Laut CDC haben Schwarze eher als Weiße chronische Gesundheitsprobleme Ausserdem haben sie häufiger Probleme beim Zugang zu psychiatrischer Versorgung und erhalten seltener formelle Diagnosen für eine Reihe von Behinderungen.
Sie haben ein geringeres Einkommen als weiße Amerikaner und leben in weniger sicheren Gegenden. Diese Faktoren tragen zu schlechteren psychischen Gesundheitsergebnissen bei.
Ein Bericht des Police Executive Research Forum aus dem Jahr 2016 ergab, dass Polizeiakademien landesweit durchschnittlich 58 Stunden für das Schusswaffentraining und nur acht Stunden für Deeskalation oder Krisenintervention aufwenden.
In den letzten Jahren haben Polizeibehörden im ganzen Land ihren Streitkräften Schulungen zur Krisenintervention angeboten, die den Beamten helfen sollen, sicher und ruhig mit Menschen mit Behinderungen umzugehen und Konfrontationen mit psychisch Kranken zu deeskalieren.
Arc, eine der größten Organisationen für Behindertenrechte in den Vereinigten Staaten, hat ein Programm, um Strafverfolgungsbeamten, Anwälten, Anbietern von Opferdiensten und anderen Fachkräften der Strafjustiz beizubringen, wie sie Menschen mit Behinderungen identifizieren und mit ihnen umgehen können.
Das neue Trainingsprogramm der Polizei von Hamilton für psychische Krisenreaktion nutzt virtuelle Realität, um Polizeibeamte darin zu schulen, die Anzeichen einer psychischen Krise zu erkennen und Situationen besser zu entschärfen.
Eine Frau in Tempe, Arizona, sagte Time, sie habe die Polizei gerufen, weil ihr 29-jähriger Sohn, der an einer bipolaren Störung und Schizophrenie leidet, eine manische Episode durchmachte und sie Hilfe brauchte, um ihn in eine psychiatrische Einrichtung zu bringen. Aber als die Polizei mit Schutzschilden und Gewehren in ihrer Wohnung auftauchte, gerieten alle in Panik, die Beamten schrieen und die Situation eskalierte schnell.

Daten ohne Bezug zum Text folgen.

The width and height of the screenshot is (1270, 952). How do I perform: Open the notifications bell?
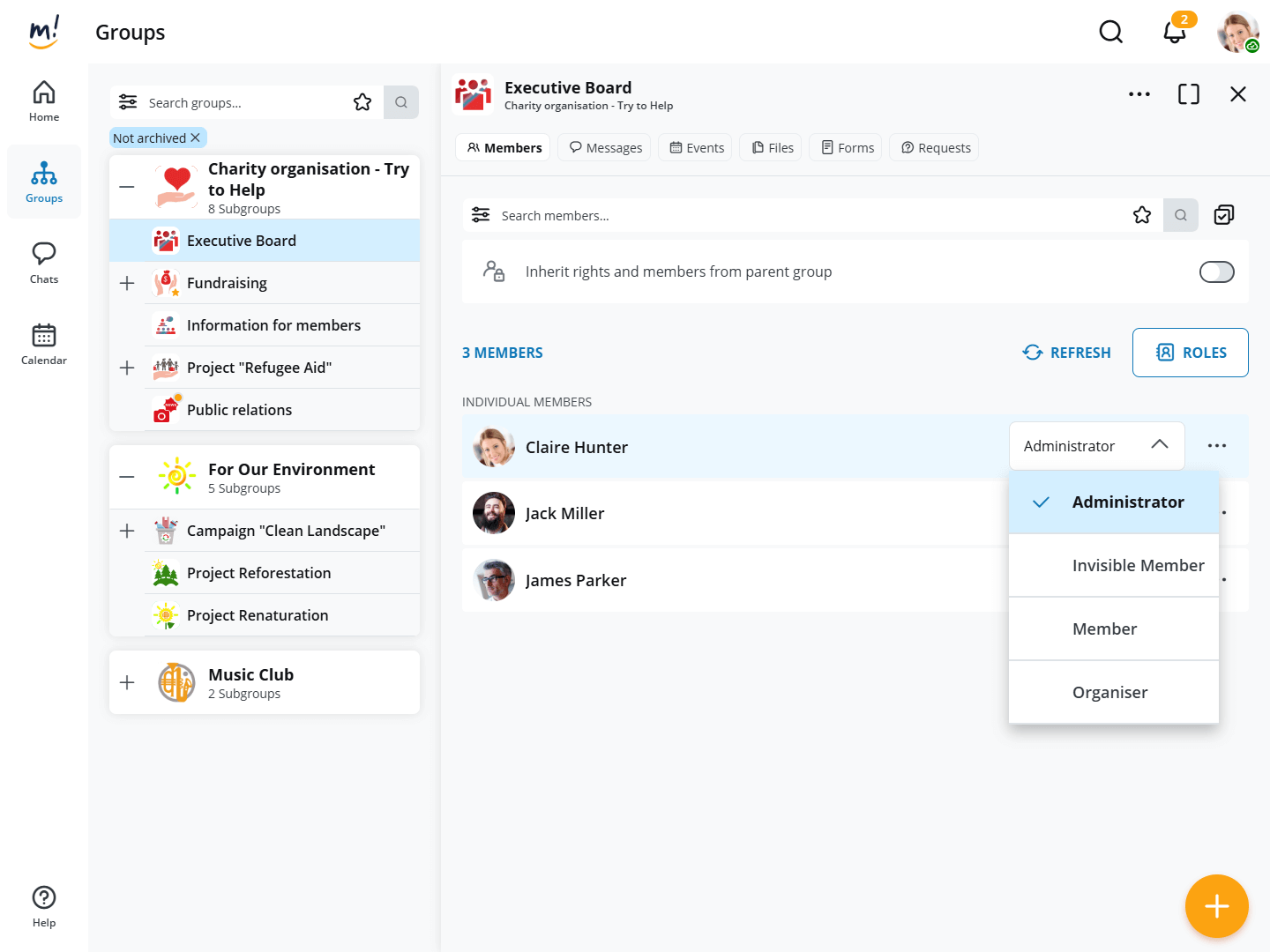(1174, 33)
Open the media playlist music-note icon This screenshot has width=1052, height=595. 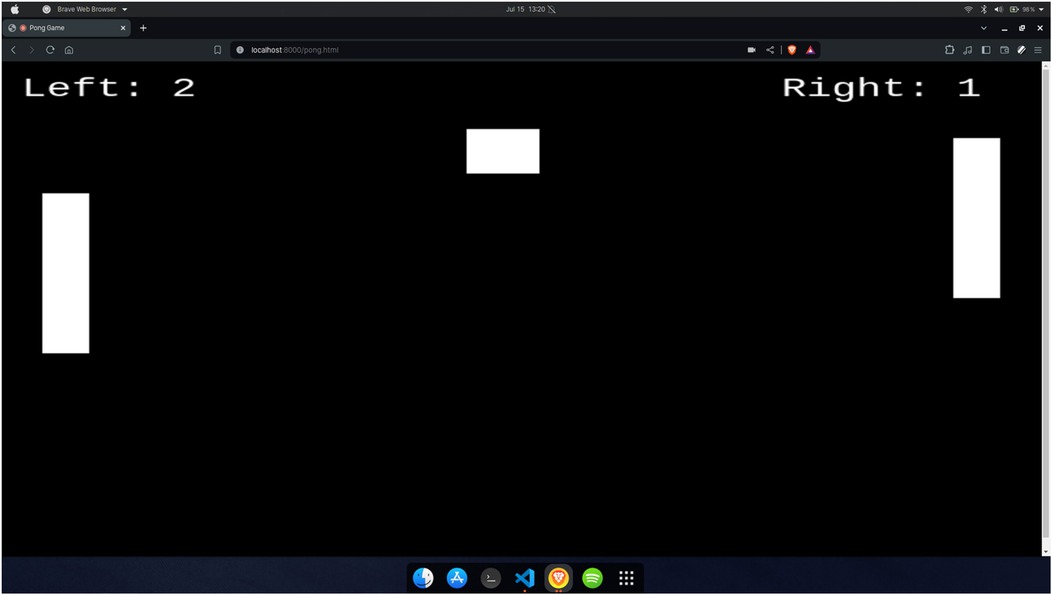click(x=967, y=50)
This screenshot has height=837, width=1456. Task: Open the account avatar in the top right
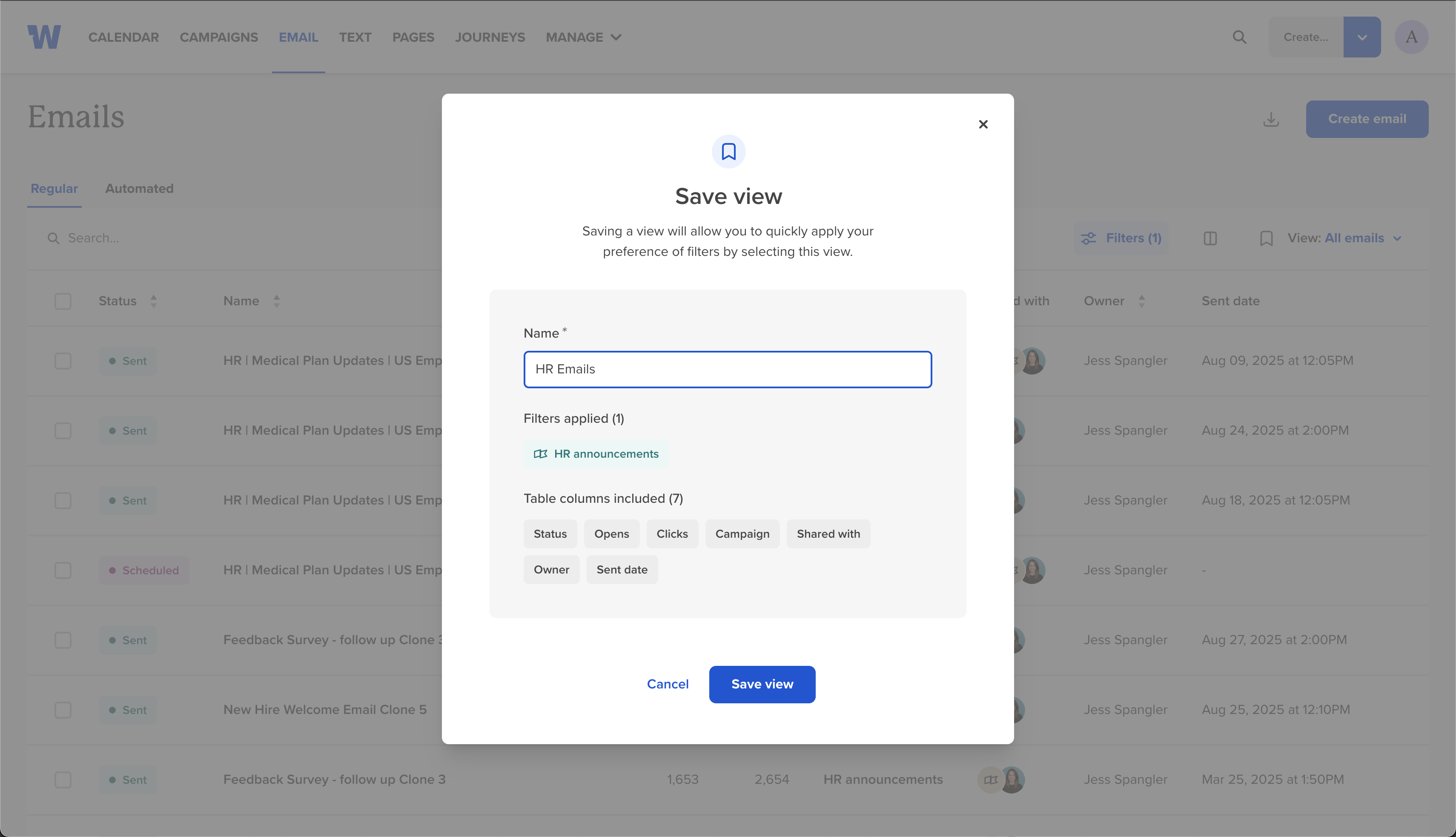coord(1412,37)
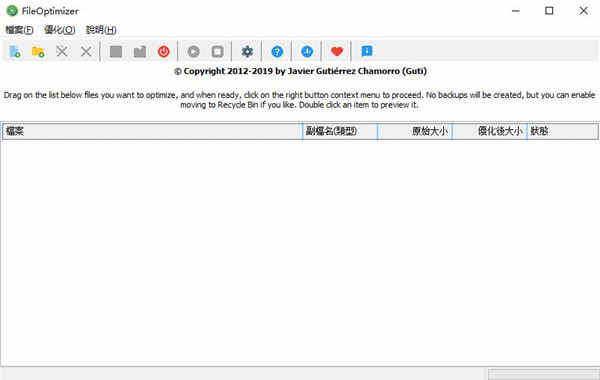Open help via the blue question icon
The height and width of the screenshot is (380, 600).
(277, 51)
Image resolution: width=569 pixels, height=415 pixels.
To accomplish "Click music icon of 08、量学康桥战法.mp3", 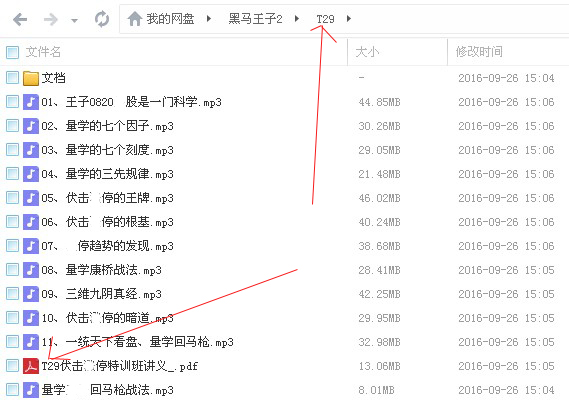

Sylvia Moir, Polizeichefin von Tempe, sagte gegenüber Time, dass wir uns zunächst mit dieser Frage befassen müssen: "Ist die Polizei der richtige gesellschaftliche Akteur, der in diesen Raum und in dieses gesellschaftliche Problem eingefügt werden sollte?“
CAHOOTS (Crisis Assistance Helping Out on the Streets) ist ein Programm, das 911- und Nicht-Notrufe im Zusammenhang mit psychischer Gesundheit, Drogenkonsum oder Obdachlosigkeit an ein Team von Medizinern und Krisenhelfern umleitet. Diese Teams reagieren auf solche Anrufe anstelle der Polizei.
Die gesellschaftliche Stigmatisierung führt dazu, dass Menschen mit einer psychischen Erkrankung als gewalttätig und gefährlich wahrgenommen werden. Der American Psychiatric Association zufolge sind die meisten Menschen mit psychischen Erkrankungen jedoch nicht gewalttätig, und der Einsatz der Strafverfolgungsbehörden als stumpfes Instrument trägt zu dem Stigma bei, dass sie es sind.
Laut der Weltgesundheitsorganisation (WHO) werden Menschen mit einer psychischen Erkrankung mit viel größerer Wahrscheinlichkeit Opfer eines Verbrechens, als dass sie eines begehen, da sie eine gefährdete Gruppe der Gesellschaft darstellen.